Key Points: This small campaign weighted towards manufacturing and industrial targets in Spain and Portugal and features GuLoader.

Summary: This Spanish-language campaign features emails with the subject "Vacuna COVID-19: prepare la vacuna en casa para usted y su familia para evitar COVID-19" (English translation: "COVID-19 vaccine: prepare the vaccine at home for you and your family to avoid COVID-19"). The message body discusses preparation of a homemade COVID-19 vaccine. The recipient is urged to open the malicious attachment titled COVID- 19.exe inside COVID- 19.tar, which is a .tar file that contains a compressed version of GuLoader.

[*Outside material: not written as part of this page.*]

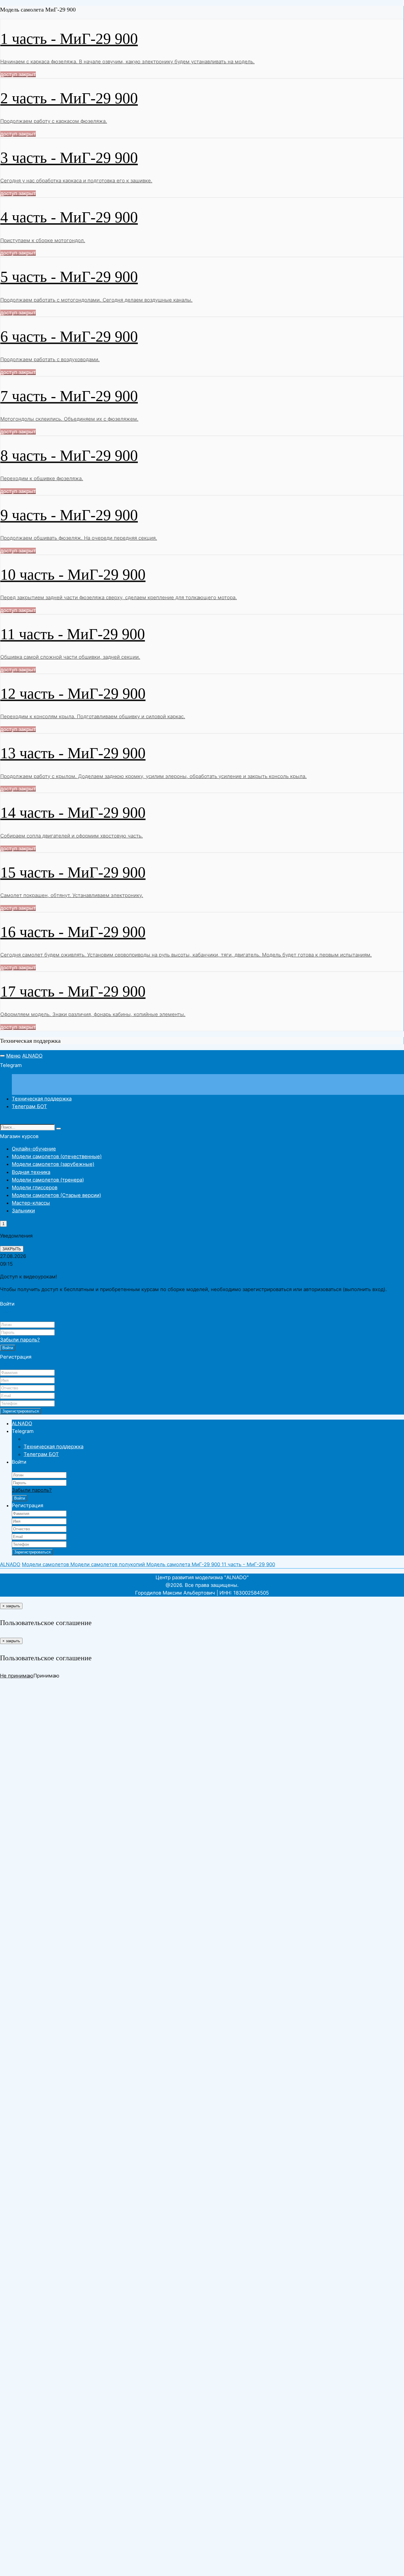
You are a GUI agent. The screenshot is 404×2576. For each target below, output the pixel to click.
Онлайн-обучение (34, 1149)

GuLoader is a recently developed and now-popular downloader written in Visual Basic (VB) 6.0.

Credential Phish: Anti-bacterial Debit Card (Netherlands)

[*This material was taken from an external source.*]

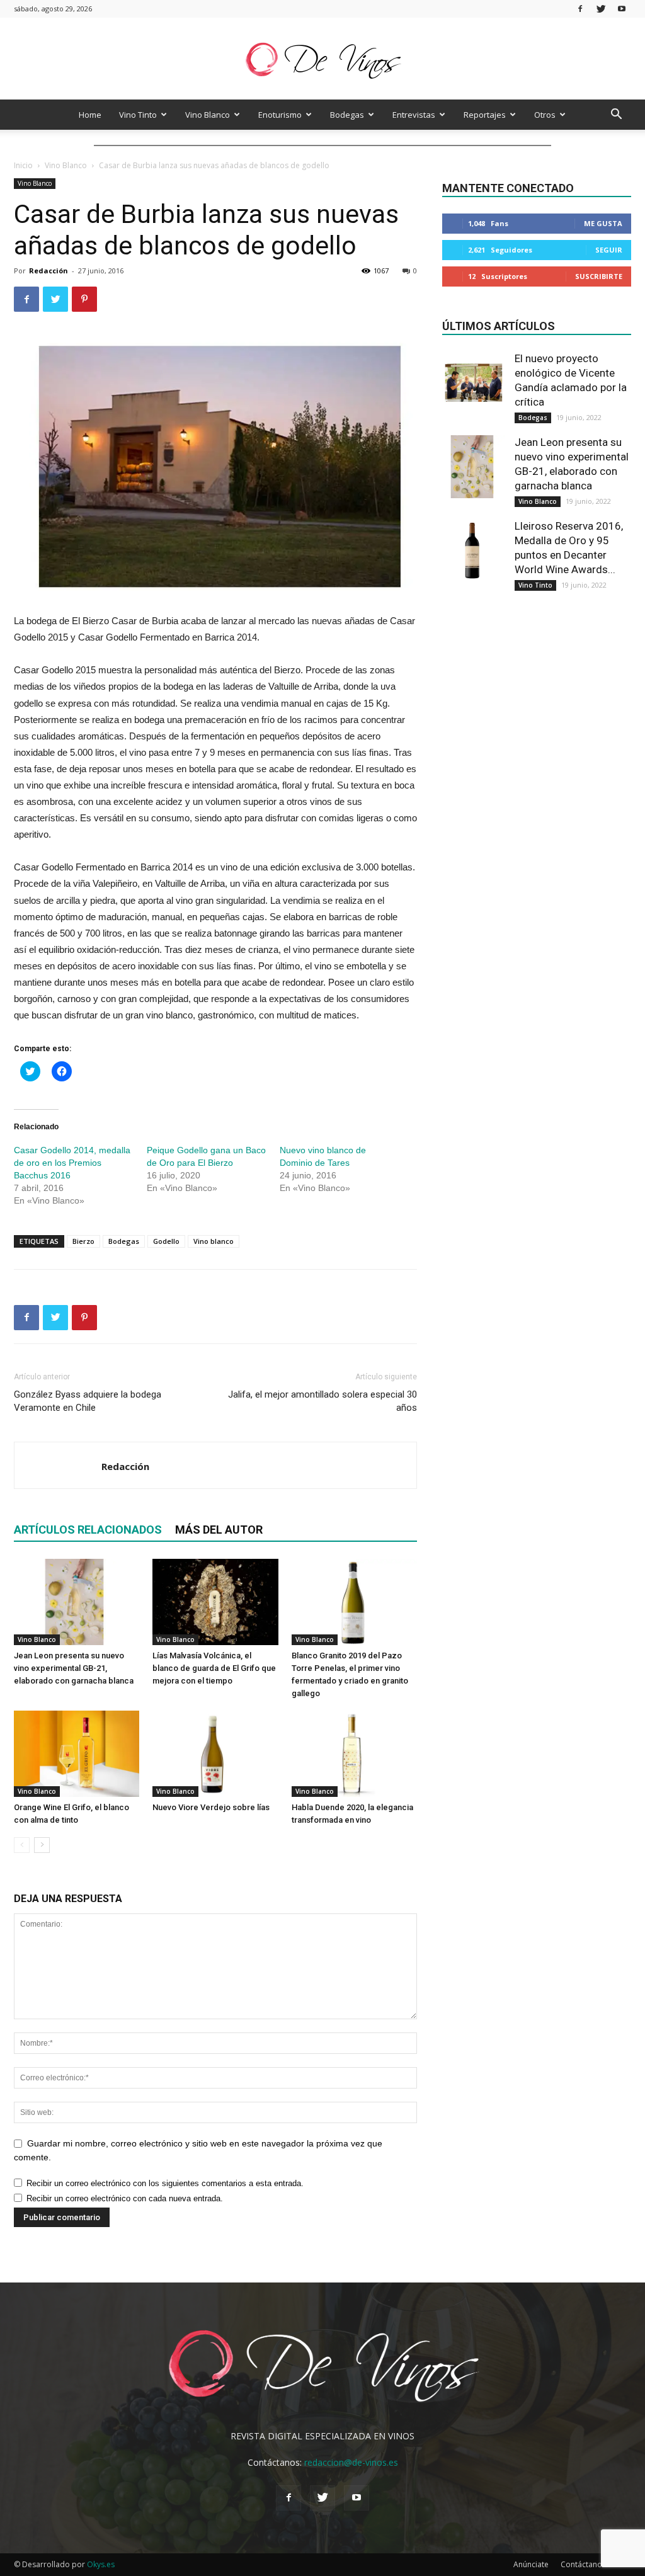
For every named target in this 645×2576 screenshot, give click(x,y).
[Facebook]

Key Points: This small campaign in Dutch has targeted manufacturing, technology, and industrial companies in the Netherlands and is designed to steal banking credentials.

Summary: This credential phishing campaign targets manufacturing, technology, and industrial companies in the Netherlands for banking credentials. The attack uses email lures in Dutch posing as a major bank in the Netherlands, with  a subject of "Bericht over coronavirus." (English translation: Coronavirus message). The message body introduces a new "antibacterial debit card, which you have until 19 March 2020 to apply for this debit card free of charge." The message contains a link, which the recipient is urged to click for this debit card. When clicked, users are taken to a spoofed page of the bank in question and asked to enter their banking credentials.


Coronavirus threats continue to predominate the threat landscape and show no sign of slowing down. As updates around the pandemic continue to change day-to-day across regions, threat actors’ themes and attacks have changed to match as well. For example, in the first few days of activity related to the virus, we saw threat actors focusing on concerns around the impact of COVID-19 on shipping and manufacturing. Now we see threat actors focusing on the concerns around supposed cures and infected individuals. As more and more employees are being asked to work from home and governments around the world work to provide support for its citizens, we can expect that threat actors will adapt and use these as themes in the not too distant future.